The Database service provides database management features.


The Database service provides scalable and reliable cloud provisioning functionality for both relational and non-relational database engines. Users can quickly and easily use database features without the burden of handling complex administrative tasks. Cloud users and database administrators can provision and manage multiple database instances as needed.

The Database service provides resource isolation at high performance levels, and automates complex administrative tasks such as deployment, configuration, patching, backups, restores, and monitoring.

Create datastore

An administrative user can create datastores for a variety of databases.

This section assumes you do not yet have a MySQL data store, and shows you how to create a MySQL data store and populate it with a MySQL 5.5 data store version.

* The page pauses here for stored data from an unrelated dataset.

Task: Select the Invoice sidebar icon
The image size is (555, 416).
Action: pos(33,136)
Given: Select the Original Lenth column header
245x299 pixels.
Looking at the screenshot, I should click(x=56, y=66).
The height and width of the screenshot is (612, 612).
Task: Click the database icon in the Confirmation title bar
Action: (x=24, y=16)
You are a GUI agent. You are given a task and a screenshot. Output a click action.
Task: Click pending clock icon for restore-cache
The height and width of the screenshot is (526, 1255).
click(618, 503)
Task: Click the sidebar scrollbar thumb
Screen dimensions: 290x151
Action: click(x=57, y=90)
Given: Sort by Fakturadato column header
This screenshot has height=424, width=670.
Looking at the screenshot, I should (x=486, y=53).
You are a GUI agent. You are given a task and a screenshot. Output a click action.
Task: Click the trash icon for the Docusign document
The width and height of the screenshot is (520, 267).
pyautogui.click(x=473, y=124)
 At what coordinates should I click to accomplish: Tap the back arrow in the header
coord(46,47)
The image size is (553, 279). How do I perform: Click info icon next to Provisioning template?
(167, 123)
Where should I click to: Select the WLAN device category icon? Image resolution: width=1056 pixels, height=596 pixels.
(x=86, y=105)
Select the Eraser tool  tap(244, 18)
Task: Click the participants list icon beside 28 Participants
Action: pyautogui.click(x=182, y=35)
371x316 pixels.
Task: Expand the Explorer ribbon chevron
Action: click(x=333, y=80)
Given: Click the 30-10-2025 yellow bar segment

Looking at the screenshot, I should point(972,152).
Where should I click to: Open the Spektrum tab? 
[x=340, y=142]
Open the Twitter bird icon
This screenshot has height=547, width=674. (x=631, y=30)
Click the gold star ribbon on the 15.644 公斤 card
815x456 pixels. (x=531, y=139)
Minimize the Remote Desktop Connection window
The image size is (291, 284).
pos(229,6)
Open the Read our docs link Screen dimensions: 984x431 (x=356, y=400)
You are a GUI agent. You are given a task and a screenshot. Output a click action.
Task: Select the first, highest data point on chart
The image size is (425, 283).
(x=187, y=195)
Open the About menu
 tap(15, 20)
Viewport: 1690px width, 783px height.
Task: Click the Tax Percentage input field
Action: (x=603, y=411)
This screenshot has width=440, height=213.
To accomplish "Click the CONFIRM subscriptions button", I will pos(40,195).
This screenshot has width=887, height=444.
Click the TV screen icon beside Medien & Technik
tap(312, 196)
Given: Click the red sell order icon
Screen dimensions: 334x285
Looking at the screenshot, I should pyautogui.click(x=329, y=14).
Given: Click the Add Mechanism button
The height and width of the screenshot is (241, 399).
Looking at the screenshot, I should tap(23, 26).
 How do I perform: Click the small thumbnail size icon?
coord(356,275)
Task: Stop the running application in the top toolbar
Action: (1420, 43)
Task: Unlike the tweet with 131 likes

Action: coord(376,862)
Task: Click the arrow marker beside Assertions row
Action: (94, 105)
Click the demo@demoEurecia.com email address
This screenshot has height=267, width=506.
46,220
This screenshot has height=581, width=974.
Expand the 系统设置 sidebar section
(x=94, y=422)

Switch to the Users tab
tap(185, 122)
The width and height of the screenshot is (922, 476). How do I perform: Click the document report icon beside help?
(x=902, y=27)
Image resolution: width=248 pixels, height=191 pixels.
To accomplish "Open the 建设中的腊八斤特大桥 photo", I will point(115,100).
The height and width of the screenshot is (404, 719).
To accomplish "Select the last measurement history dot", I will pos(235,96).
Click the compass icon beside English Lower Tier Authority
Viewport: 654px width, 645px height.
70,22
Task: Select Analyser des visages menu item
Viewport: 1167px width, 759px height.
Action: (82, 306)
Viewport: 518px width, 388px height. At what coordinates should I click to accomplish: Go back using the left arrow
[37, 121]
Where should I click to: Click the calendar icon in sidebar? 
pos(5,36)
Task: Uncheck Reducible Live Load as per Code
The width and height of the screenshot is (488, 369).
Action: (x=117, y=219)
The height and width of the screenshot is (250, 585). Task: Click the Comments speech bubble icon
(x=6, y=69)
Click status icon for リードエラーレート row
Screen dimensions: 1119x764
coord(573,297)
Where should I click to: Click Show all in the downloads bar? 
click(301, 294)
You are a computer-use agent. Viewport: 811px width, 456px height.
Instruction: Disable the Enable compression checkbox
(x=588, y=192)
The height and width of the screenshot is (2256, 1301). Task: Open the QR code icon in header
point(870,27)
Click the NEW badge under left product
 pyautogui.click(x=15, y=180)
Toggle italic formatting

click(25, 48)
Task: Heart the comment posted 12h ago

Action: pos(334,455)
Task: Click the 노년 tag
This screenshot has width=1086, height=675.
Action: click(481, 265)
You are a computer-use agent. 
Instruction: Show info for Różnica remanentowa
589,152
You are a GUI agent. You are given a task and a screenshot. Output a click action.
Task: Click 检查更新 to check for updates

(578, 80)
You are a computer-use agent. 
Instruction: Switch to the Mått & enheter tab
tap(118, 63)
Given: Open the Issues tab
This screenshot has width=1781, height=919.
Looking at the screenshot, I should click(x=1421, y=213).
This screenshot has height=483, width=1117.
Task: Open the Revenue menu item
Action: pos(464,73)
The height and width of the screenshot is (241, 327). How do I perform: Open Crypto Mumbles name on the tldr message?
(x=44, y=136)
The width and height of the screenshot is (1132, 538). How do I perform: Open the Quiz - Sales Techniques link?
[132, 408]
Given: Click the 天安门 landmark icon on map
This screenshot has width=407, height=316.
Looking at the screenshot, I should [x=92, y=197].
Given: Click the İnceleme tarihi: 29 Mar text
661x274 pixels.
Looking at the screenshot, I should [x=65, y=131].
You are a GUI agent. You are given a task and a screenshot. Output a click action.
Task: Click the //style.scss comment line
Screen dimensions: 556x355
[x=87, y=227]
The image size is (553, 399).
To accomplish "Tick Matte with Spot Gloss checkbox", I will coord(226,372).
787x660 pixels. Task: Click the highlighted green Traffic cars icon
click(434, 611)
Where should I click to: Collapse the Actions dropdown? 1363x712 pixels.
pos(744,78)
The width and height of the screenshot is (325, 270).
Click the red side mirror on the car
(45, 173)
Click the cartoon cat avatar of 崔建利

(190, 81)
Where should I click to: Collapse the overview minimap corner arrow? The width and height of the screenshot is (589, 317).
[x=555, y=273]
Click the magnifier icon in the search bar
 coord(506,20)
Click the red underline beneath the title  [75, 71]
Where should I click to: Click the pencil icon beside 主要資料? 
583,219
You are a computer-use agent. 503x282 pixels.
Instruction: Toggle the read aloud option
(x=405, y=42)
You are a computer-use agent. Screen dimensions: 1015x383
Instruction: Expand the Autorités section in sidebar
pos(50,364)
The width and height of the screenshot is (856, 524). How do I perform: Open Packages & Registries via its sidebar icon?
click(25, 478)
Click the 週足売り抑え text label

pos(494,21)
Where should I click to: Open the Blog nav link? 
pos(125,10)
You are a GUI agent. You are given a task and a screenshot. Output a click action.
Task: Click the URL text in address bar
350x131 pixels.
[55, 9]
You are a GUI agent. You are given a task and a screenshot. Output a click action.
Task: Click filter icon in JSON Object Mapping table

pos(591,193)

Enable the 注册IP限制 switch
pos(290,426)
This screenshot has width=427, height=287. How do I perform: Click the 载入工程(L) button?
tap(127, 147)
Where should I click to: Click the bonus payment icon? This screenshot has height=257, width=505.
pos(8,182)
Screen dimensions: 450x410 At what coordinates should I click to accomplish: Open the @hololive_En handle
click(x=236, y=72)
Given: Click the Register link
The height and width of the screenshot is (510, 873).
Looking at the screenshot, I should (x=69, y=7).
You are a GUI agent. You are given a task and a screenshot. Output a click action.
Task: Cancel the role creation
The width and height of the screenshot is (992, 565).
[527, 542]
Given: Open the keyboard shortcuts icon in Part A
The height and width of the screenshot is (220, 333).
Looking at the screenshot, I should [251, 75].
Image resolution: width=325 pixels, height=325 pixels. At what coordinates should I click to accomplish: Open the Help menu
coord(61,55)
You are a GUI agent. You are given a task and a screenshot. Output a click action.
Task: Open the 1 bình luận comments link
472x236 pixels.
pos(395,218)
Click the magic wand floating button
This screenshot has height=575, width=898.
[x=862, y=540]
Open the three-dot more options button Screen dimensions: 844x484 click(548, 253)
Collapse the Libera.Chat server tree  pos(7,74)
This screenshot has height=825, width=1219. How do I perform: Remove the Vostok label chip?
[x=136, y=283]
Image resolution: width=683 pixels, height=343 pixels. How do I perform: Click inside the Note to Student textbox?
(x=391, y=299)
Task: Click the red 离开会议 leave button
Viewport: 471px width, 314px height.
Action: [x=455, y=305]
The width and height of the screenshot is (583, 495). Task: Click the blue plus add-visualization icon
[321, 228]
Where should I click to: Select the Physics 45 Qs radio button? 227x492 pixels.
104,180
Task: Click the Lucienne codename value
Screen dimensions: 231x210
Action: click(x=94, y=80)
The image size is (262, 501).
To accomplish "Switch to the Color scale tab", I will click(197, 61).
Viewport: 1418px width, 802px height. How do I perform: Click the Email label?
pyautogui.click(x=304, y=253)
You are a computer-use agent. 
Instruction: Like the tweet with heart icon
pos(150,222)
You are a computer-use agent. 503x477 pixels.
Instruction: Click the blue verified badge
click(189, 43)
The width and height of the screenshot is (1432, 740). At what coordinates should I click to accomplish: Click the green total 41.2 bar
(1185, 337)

From Victoria release, all the datastores can be configured with a same Glance image but with different datastore name and version number.

To create a data store

  1. Create a trove image

    Refer to Build images using trovestack

  2. Register image with Image service

    You need to register your guest image with the Image service as cloud admin.

    openstack image create \
      trove-guest-ubuntu-bionic \
      --private \
      --disk-format qcow2 --container-format bare \
      --file $image_file \
      --property hw_rng_model='virtio' \
      --tag trove
  3. Create the datastore

    Create the data store that configured with the new image. To do this, use the trove-manage datastore_update command.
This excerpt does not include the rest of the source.